Jack Miles, the former LAT Book Review editor and Pulitzer Prize winner for God: A Biography (and current senior adviser to the president of the J. Paul Getty Trust) reviews two books on Jesus and Americans' claim on him in today's Jewish Journal of Greater Los Angeles. One of the books, Jesus in America: Personal Savior, Cultural Hero, National Obsession, was written by USC professor Richard Wightman Fox; the other is by Stephen Prothero of Boston University.

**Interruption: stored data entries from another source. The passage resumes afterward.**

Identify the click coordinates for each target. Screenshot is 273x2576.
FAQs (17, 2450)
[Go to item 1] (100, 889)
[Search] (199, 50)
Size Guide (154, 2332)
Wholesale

Living in a place where Spanish is now the universal second language and formed as I have been — I am an ex-Jesuit — by the Catholic tradition, I expect to turn more often to Fox’s than to Prothero’s book in the years to come, though both books will have a permanent place in my library.

Also in the Journal, Steve Getzug calls on Frank McCourt, the new Dodgers owner, to add more kosher fare at the stadium:

This is not about doing away with the legendary Dodger Dog. No way. It’s simply about expanding a menu choice for the thousands of the more observant Jewish Dodger fans included among the 650,000 Jews who call Los Angeles home.

A movement to bring a kosher hot dog alternative to Dodger Stadium is gathering steam, although we would prefer, when the kosher dogs come, that they be grilled.